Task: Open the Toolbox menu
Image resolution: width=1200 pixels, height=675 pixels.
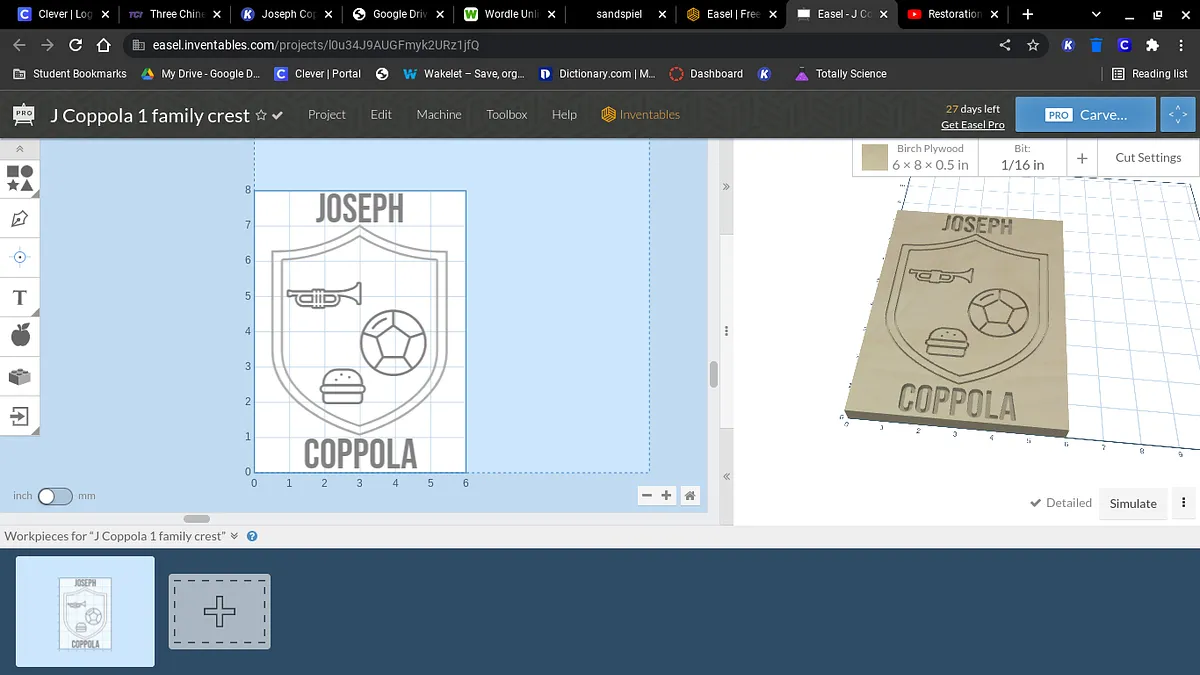Action: (506, 115)
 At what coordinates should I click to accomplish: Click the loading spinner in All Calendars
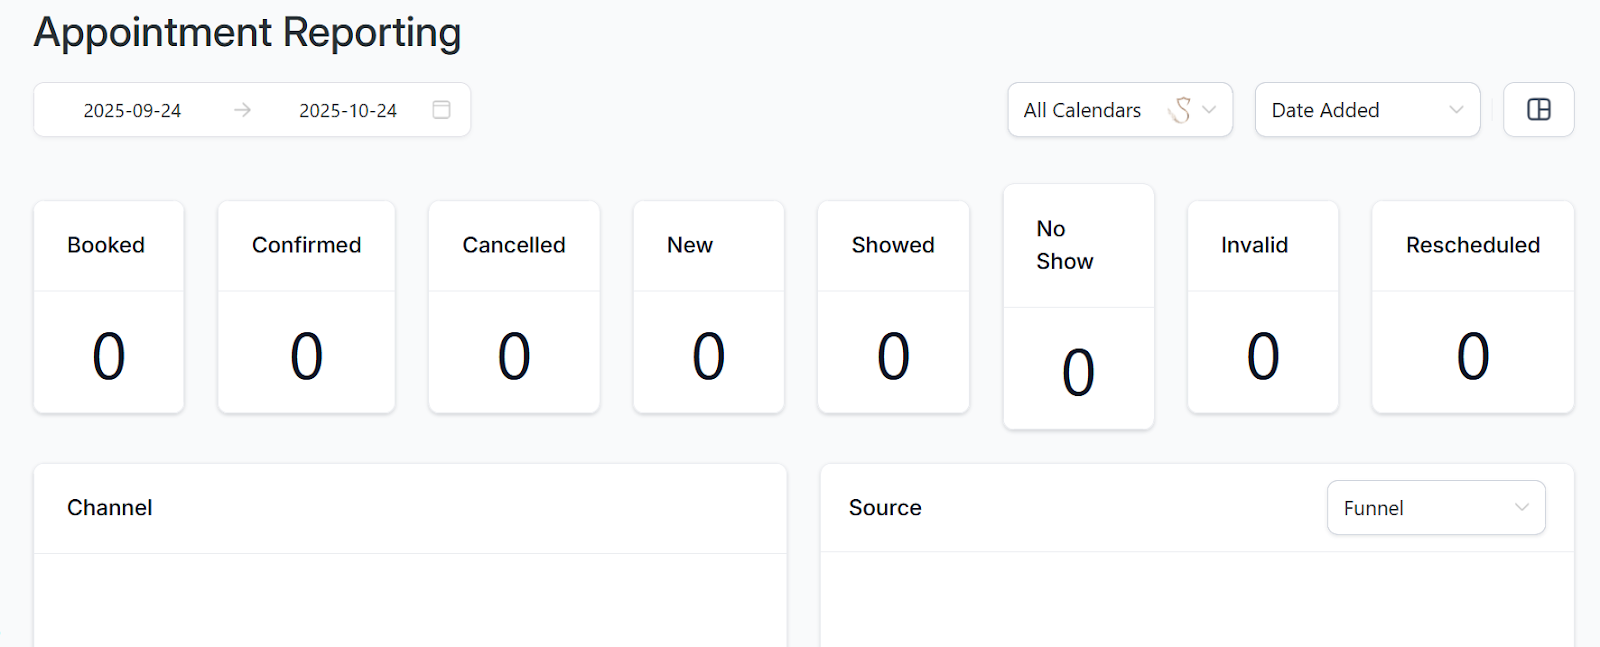click(1180, 110)
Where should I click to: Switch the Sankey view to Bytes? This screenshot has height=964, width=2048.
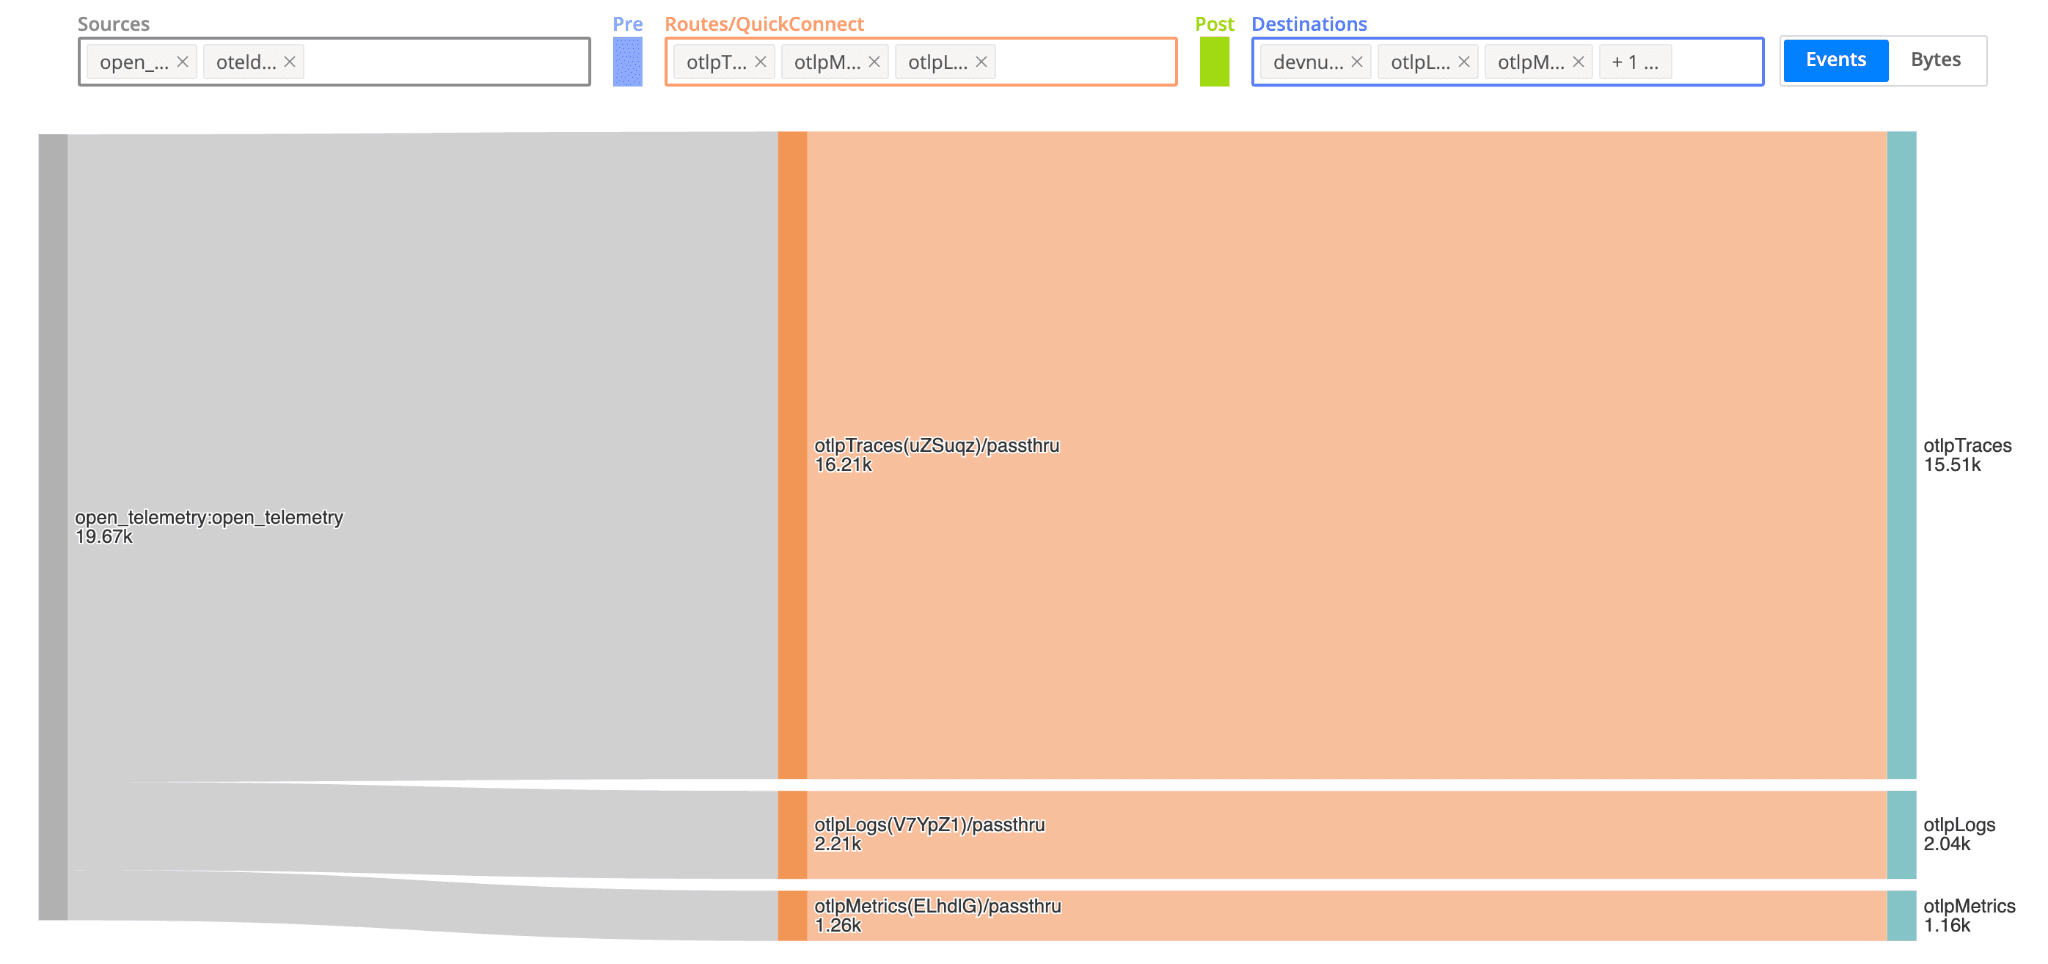[1935, 60]
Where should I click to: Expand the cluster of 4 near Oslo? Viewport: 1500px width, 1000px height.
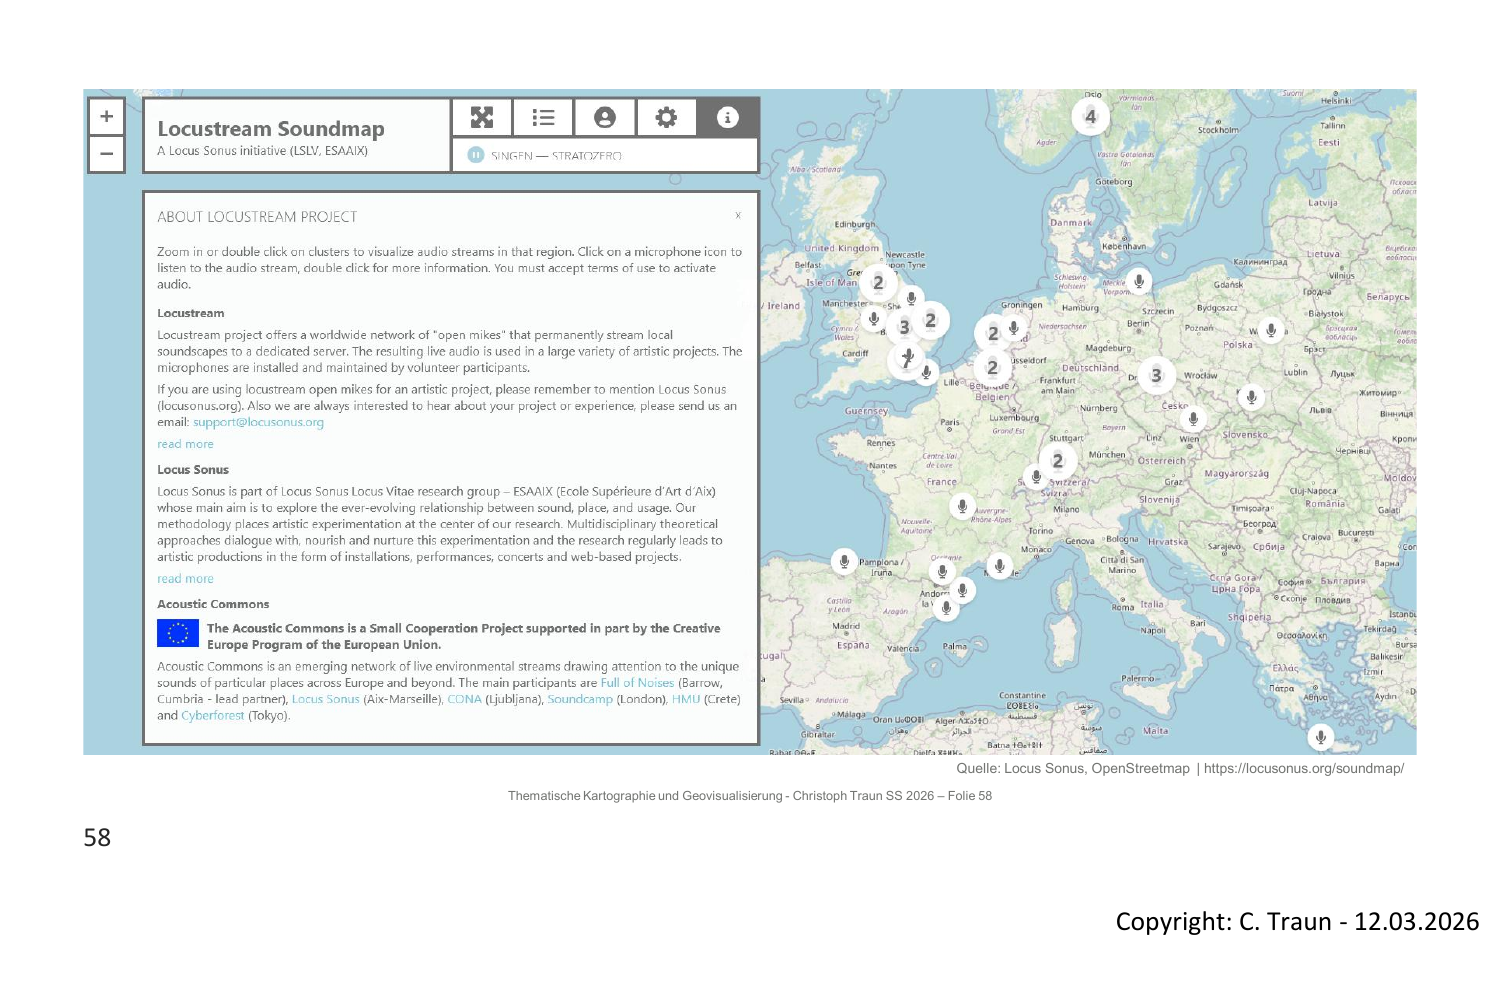coord(1090,117)
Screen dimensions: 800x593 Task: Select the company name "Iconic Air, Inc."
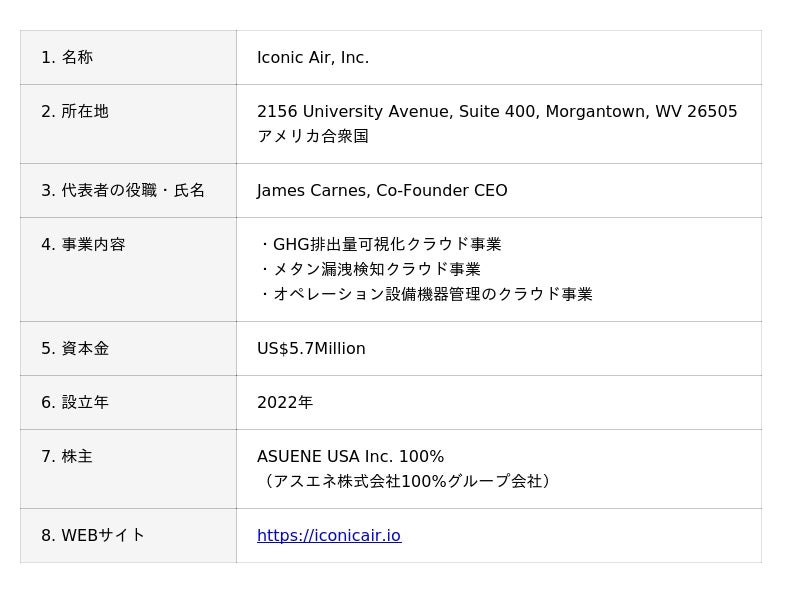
::::
**Task:** Output the records exactly, please. The pictures are not part of the copy.

**Output below:**
Task: Open the Toolbox menu
Image resolution: width=1200 pixels, height=675 pixels.
Action: (506, 115)
 At what coordinates should I click to accomplish: Click the loading spinner in All Calendars
click(1180, 110)
Where should I click to: Switch the Sankey view to Bytes? This screenshot has height=964, width=2048.
[1935, 60]
Where should I click to: Expand the cluster of 4 near Oslo? Viewport: 1500px width, 1000px height.
coord(1090,117)
Screen dimensions: 800x593 Task: Select the company name "Iconic Air, Inc."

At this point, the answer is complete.